CCMany readers will be members of Self-Managed Superannuation Funds (SMSFs) and will understand in general terms the limits imposed on SMSFs with respect to the types of investments they can make.

Superannuation legislation prevents s SMSFs from investments in a related party. This is called the ‘in-house asset test’.  There are some notable exceptions including that a SMSF can often purchase land and buildings (including farms) upon which the SMSF’s members can conduct their business.

Another prohibition insures that SMSFs cannot use retirement savings accumulated at favourable tax rates to acquire property, for example holiday houses or fast cars, that can be used beneficially by the SMSFs members or family before retirement. This is called the ‘sole purpose test’.

‘Aussiegolfa’ is a horribly aspirational name for the trustee of a SMSF that tested the limits of the sole purpose test in the Federal Court and on appeal.

Aussiegolfa as trustee of the SMSF purchased units in a widely held managed investment scheme called DomaCom. DomaCom purchased various property including student accommodation at Burwood.
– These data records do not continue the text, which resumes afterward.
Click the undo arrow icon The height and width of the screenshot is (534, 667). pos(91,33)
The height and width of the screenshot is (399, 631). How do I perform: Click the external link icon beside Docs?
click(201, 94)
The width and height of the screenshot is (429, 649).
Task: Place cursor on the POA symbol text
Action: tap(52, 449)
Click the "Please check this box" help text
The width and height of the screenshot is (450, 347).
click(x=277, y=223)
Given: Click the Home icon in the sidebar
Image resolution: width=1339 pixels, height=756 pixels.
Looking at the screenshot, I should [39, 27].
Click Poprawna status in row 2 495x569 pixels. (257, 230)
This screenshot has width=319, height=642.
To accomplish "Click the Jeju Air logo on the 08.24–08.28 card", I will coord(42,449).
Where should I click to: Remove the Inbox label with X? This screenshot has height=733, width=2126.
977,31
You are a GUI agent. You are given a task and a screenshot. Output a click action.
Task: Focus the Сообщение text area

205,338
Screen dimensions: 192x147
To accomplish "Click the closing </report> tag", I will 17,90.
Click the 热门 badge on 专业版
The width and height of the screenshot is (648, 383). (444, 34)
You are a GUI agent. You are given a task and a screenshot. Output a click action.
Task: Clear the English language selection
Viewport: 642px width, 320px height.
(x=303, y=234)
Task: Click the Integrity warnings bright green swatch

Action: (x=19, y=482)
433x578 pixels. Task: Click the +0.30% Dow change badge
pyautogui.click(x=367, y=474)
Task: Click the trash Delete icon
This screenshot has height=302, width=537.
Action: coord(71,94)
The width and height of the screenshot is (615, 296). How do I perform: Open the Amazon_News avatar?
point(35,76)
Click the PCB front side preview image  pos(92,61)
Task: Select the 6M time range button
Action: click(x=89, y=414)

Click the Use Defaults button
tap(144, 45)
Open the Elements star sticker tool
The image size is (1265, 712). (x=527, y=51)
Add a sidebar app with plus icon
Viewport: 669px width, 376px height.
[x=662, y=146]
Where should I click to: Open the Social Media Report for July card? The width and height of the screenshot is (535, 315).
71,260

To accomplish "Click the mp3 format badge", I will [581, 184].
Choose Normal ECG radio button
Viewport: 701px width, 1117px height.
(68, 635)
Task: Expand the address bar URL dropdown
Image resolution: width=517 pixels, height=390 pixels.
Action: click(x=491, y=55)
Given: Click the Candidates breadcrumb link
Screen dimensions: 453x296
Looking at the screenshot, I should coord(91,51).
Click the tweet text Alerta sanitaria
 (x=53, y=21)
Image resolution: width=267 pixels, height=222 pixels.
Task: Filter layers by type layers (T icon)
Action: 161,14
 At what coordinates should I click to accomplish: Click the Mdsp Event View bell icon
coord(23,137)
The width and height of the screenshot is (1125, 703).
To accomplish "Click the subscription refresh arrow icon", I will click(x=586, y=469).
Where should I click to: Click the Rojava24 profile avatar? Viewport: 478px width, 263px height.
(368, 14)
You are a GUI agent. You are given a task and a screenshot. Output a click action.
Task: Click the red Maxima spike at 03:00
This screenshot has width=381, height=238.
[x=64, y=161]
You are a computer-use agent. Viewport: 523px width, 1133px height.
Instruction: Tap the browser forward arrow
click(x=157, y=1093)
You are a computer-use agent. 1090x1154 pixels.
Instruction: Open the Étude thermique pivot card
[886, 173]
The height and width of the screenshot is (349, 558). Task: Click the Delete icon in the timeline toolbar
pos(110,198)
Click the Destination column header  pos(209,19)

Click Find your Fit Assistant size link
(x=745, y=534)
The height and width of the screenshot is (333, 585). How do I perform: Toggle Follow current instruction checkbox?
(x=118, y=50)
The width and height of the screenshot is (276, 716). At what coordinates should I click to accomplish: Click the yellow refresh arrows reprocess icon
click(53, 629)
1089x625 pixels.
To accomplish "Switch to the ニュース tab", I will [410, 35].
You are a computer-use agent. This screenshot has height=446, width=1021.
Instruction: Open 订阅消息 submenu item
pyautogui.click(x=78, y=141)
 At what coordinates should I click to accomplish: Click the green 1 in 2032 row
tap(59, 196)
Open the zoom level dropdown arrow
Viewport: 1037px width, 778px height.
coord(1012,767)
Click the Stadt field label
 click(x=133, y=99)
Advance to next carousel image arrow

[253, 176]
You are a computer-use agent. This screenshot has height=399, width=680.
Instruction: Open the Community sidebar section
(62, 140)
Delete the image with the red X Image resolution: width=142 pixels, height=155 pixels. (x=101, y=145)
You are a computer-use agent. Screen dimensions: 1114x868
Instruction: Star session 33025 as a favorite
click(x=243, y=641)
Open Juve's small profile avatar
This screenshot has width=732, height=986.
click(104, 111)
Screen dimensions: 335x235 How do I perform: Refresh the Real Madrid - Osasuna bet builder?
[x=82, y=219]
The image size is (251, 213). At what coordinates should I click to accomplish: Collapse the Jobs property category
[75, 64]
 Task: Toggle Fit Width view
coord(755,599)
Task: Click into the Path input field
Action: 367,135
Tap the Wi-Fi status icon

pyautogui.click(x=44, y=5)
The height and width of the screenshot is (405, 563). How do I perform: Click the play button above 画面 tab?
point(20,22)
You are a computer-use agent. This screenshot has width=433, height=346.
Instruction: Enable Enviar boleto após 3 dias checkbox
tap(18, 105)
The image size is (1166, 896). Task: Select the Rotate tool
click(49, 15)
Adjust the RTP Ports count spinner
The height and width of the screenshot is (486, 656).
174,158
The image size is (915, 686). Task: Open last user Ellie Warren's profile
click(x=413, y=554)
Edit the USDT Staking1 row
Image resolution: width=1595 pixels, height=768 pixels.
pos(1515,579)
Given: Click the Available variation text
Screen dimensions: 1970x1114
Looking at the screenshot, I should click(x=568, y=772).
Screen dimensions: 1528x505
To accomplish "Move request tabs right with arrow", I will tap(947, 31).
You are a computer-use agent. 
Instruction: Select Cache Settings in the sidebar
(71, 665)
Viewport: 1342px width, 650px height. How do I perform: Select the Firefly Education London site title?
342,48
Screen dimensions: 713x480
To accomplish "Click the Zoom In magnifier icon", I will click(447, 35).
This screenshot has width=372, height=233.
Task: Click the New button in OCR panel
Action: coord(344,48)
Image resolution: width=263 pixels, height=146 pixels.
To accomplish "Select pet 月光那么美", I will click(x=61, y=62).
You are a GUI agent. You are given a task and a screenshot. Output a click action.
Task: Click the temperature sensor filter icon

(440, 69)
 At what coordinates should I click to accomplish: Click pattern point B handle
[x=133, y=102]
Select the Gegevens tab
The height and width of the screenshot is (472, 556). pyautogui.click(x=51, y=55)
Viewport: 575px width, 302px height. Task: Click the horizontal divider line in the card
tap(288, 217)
Aussiegolfa then acquired a particular class of units in DomaCom, known as the Burwood sub-fund, which were specifically associated with the Burwood accommodation. Other parties related to Aussiegolfa acquired the balance of the majority interest in the Burwood sub-fund.

DomaCom rented out the Burwood accommodation firstly to two tenants unrelated to Aussiegolfa, but then to the daughter of Aussiegolfa’s members. Importantly the daughter paid market rates of rent on the Burwood accommodation, equal to the previous two unrelated tenants.

The primary judge and the Court of Appeal both found that the sub-fund was a distinct trust controlled by Aussiegolfa and its related parties in breach of the in-house asset test.

On appeal the Full Court found that as: the property had previously been tenanted to non-related parties; market rent had been paid by the member’s daughter; and the property was managed by an unrelated entity, the sole purpose test had not been infringed. Any benefit enjoyed by the member’s daughter was merely incidental.

Although it’s unlikely to be an approach widely adopted by advisors, Aussiegolfa supports the proposition that the sole purpose test can be met where a related party has the use of SMSFs assets when market rent is paid.